Stdout uses a global buffer

File I/O does not have an internal buffer for the write API, but stdout has one. As documented:

Each handle shares a global buffer of data to be written to the standard output stream. Access is also synchronized via a lock and explicit control over locking is available via the lock method.

https://doc.rust-lang.org/std/io/struct.Stdout.html

Now you may understand why it has a shared buffer: buffering reduces system calls. If we use a buffer, the flow is:

Rust stdout write
-> write data to a buffer in the Rust runtime, no system call yet
-> flush buffered data to the OS page cache

The buffer keeps the data in memory, so each small write does not immediately execute a system call. Once flush is used, a system call is triggered and the buffered data is sent to the underlying file descriptor.

File I/O does not use a buffer by default, but you can still call the flush API like stdout. However, it does nothing for File as documented:

Since a File structure doesn’t contain any buffers, this function is currently a no-op on Unix and Windows. Note that this may change in the future.

https://doc.rust-lang.org/beta/std/fs/struct.File.html#method.flush

I'll explain how to use a buffer for file I/O and why later.

Can we immediately write our data to disk?

Yes. You can use the sync_all API.

Attempts to sync all OS-internal file content and metadata to disk.

https://doc.rust-lang.org/beta/std/fs/struct.File.html#method.sync_all

It's important to use this API for data-intensive applications like databases. Data can be lost when the machine crashes while the data still exists in the OS page cache but has not been synced to disk.

Rust also has sync_data, which is similar but may avoid syncing some metadata. If your application needs metadata such as file length or directory entries to be durable, sync_all is the stronger choice.

Performance: File writes vs BufWriter

Here's a more realistic situation. When you write a log collector application, the application collects many logs via network and saves them into files. How do you structure the writer? Do you write directly to File, or do you use a buffer? Let's test it.

Conditions:

  • Total data size is 100 MiB.
  • We use different chunk size, 1 byte, 100B, 1KiB, 8KiB
  • single-threaded sequential writing

Results:

MethodRecord sizewrite_all callsSizeElapsedThroughput
File1 B104857600100.0 MiB125.986 s0.8 MiB/s
BufWriter1 B104857600100.0 MiB0.199 s501.8 MiB/s
File100 B1048576100.0 MiB1.282 s78.0 MiB/s
BufWriter100 B1048576100.0 MiB0.079 s1259.1 MiB/s
File1 KiB102400100.0 MiB0.204 s490.6 MiB/s
BufWriter1 KiB102400100.0 MiB0.105 s950.4 MiB/s
File8 KiB12800100.0 MiB0.075 s1332.5 MiB/s
BufWriter8 KiB12800100.0 MiB0.071 s1410.0 MiB/s

See more

The 1 B case is not realistic, but you can see that writing with a buffer performs much better than writing directly to File. This is because buffering reduces the number of system calls.
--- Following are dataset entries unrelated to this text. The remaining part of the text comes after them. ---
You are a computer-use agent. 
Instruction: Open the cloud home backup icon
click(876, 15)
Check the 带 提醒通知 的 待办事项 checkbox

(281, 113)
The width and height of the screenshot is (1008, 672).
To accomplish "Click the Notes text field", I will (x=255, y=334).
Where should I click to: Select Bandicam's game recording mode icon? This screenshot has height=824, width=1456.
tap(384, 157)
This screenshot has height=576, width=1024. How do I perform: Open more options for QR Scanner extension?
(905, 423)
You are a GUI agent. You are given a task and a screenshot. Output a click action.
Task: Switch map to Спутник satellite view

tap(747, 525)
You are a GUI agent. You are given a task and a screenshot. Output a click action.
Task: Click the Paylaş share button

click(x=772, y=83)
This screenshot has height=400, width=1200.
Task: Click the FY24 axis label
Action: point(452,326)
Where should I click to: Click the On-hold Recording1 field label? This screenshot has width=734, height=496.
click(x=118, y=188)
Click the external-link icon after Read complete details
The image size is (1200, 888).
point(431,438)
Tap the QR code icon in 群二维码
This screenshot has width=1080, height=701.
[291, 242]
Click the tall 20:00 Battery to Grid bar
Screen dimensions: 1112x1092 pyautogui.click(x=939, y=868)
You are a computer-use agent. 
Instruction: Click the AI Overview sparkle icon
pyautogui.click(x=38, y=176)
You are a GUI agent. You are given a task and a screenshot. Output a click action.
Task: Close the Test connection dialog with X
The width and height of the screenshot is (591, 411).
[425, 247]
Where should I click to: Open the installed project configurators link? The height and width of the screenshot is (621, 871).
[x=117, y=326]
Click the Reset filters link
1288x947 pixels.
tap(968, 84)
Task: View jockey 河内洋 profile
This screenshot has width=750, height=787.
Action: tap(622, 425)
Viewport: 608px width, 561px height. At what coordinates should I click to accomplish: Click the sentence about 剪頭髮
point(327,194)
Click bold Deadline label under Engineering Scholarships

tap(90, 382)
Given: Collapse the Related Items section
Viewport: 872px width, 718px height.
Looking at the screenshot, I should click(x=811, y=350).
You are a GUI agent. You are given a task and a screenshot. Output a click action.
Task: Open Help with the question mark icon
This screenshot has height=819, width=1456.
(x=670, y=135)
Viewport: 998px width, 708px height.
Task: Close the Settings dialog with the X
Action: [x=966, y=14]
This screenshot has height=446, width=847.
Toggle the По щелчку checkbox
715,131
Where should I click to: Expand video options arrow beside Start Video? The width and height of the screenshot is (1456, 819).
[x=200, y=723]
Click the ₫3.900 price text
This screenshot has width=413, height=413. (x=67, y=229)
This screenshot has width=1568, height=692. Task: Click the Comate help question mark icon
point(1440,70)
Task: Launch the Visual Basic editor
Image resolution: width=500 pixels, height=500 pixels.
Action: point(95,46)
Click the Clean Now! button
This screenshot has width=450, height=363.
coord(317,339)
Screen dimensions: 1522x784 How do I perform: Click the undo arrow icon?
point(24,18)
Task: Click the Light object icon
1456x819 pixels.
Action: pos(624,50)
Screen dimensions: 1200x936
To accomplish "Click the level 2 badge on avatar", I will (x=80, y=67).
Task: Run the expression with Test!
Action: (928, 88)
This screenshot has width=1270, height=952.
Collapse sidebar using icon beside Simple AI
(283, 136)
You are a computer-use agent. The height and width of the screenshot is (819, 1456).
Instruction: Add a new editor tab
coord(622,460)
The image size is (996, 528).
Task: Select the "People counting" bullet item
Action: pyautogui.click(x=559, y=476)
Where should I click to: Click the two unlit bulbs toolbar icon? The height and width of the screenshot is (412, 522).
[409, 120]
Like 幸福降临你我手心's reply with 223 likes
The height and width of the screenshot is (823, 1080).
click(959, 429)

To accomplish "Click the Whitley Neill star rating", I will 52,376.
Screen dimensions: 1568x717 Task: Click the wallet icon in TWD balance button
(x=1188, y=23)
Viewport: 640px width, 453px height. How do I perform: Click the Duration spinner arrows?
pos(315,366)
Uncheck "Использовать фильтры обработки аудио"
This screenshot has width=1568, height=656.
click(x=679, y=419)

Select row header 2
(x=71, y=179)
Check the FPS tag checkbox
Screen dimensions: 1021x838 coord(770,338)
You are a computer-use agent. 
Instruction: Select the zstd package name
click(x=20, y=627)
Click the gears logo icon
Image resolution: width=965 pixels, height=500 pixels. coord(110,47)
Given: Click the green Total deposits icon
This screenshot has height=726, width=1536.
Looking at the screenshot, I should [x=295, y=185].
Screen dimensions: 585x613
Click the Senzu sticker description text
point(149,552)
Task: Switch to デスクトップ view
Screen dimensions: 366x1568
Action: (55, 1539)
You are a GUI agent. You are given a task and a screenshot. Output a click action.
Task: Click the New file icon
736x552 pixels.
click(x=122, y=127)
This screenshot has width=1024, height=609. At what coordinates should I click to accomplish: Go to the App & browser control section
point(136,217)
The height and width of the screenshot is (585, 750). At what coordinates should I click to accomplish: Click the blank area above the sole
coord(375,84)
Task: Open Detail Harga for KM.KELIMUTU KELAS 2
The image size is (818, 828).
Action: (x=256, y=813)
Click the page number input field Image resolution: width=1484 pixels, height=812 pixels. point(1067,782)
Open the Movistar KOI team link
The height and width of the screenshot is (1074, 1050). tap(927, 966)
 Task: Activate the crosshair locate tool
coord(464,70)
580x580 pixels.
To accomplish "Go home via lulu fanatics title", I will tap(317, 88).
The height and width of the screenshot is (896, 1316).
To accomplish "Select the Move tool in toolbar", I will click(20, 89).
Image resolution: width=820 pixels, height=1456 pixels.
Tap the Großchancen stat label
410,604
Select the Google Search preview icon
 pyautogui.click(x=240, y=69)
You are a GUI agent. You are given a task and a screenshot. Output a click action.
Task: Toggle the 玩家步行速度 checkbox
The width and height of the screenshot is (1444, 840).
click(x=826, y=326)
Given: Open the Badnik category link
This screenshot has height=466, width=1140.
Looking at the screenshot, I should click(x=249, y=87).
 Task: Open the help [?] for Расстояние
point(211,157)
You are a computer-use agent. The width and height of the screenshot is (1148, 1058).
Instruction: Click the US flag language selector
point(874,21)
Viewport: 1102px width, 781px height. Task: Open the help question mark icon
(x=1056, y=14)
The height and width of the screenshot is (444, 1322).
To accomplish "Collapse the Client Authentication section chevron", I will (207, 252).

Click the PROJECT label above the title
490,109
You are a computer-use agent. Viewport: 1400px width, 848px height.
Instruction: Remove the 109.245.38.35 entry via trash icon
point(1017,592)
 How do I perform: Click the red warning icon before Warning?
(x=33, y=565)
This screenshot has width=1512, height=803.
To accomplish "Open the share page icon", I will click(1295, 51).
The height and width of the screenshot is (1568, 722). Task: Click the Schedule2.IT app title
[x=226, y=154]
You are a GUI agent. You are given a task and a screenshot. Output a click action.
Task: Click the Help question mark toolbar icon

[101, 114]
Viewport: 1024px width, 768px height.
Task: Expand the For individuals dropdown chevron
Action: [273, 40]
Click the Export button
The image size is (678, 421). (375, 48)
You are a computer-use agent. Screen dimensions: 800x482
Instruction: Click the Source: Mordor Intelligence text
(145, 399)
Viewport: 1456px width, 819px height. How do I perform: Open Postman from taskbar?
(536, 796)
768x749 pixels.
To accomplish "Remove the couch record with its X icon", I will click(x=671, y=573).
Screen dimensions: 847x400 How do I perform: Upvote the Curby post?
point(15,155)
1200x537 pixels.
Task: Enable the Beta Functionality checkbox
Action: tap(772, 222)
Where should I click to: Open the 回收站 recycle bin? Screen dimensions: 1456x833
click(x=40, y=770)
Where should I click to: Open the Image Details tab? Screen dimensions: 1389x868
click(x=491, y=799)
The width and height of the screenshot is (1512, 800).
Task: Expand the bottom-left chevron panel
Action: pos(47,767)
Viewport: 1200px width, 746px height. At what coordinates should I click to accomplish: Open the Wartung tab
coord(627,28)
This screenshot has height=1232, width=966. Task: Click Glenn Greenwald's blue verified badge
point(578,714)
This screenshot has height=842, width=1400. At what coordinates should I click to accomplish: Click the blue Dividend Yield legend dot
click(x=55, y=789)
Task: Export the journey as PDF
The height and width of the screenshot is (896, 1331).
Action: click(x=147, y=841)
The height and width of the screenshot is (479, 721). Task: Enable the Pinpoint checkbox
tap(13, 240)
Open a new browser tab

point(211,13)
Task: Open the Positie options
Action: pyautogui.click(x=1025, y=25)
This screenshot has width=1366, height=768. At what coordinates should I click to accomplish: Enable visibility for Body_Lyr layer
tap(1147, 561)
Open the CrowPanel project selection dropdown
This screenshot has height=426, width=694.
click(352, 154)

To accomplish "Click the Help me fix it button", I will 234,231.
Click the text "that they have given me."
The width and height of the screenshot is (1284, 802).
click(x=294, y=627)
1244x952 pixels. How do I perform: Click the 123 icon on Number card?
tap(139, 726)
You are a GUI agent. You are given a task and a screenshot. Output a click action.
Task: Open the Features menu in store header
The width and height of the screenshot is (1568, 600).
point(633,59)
However, you need to consider the tradeoff between performance and data safety/consistency. Using a buffer means that data remains in Rust runtime memory for a while. If the server crashes before the data is flushed to the OS, it is lost. Even after flushing to the OS, the data can still be lost on a machine crash unless it is synced to disk.

Conclusion

I learned how generally writing data to a file works in an application. And I confirmed there's a bottleneck of system calls when we handle many small writes into a single file. Using a buffer improves performance, but there's a tradeoff you need to consider.